A 1ª Turma do Supremo Tribunal Federal decidiu nesta 3ª feira (18.ago.2026) tornar o deputado Gilvan da Federal (PL-ES) réu por injúria contra o presidente Luiz Inácio Lula da Silva (PT). Os ministros entenderam que o congressista não estava respaldado pela imunidade parlamentar e decidiram que as ofensas não possuíam correlação com a atividade legislativa.
O caso está relacionado a um discurso, de abril de 2025, em que Gilvan da Federal chamava Lula de “descondenado”, “ex-presidiário” e “parceiro do crime” durante sessão da Comissão de Segurança Pública na Câmara dos Deputados.
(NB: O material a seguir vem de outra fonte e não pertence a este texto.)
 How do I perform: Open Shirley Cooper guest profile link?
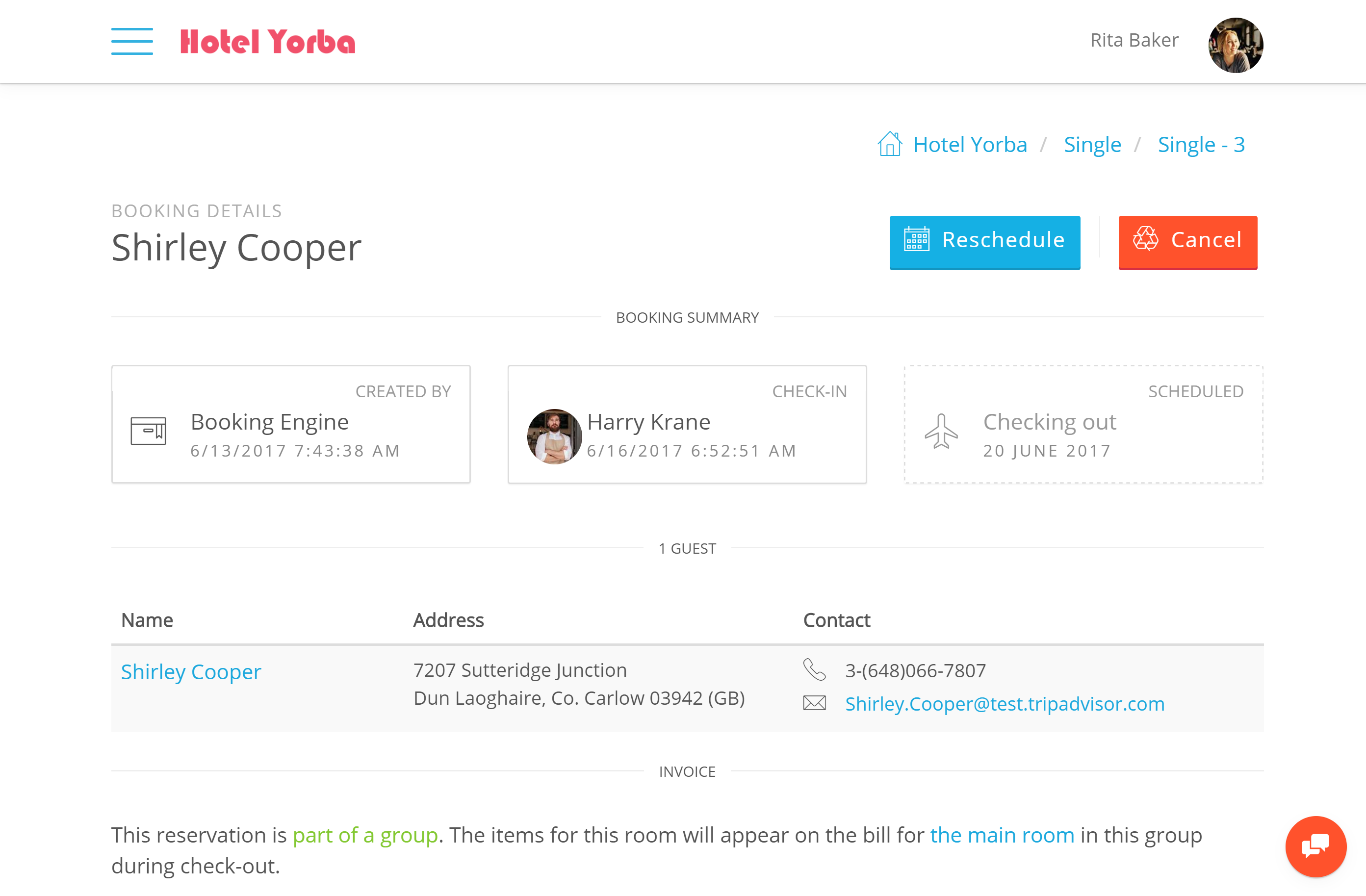point(191,672)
O deputado ainda defendeu que “Lula vá para o quinto dos infernos” e disse esperar que o petista “morra”. Depois da manifestação, o congressista divulgou cortes do discurso em suas redes sociais.
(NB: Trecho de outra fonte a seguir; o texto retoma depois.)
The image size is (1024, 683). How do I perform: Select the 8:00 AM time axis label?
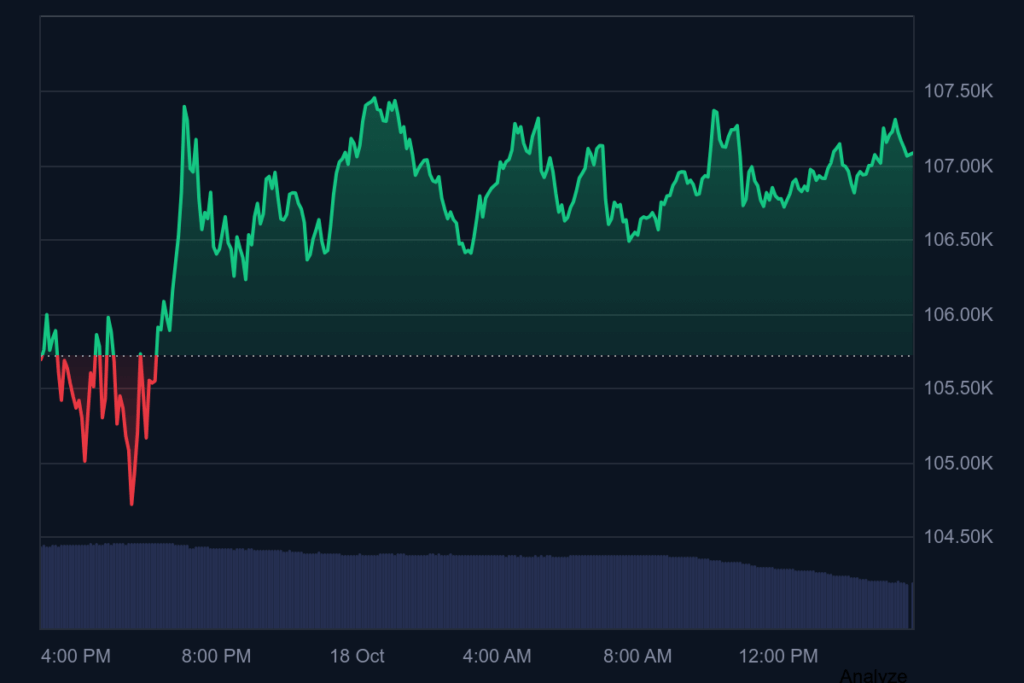(x=637, y=656)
A Procuradoria Geral da República considerou que a imunidade serve para proteger a função do congressista e não alcança o caso em espécie. Durante a discussão, a PGR afirmou que havia “a única intenção de agredir e desqualificar Lula, sem ter qualquer ligação direta com o que estava sendo discutido pela Comissão de Segurança Pública”.
A injúria é classificada com um crime contra a honra e tem pena máxima de 3 anos de reclusão em regime aberto.
VOTOS DOS MINISTROS
No julgamento, a relatora do caso, ministra Cármen Lúcia, discordou da tese da defesa de que o deputado estaria protegido pela imunidade parlamentar.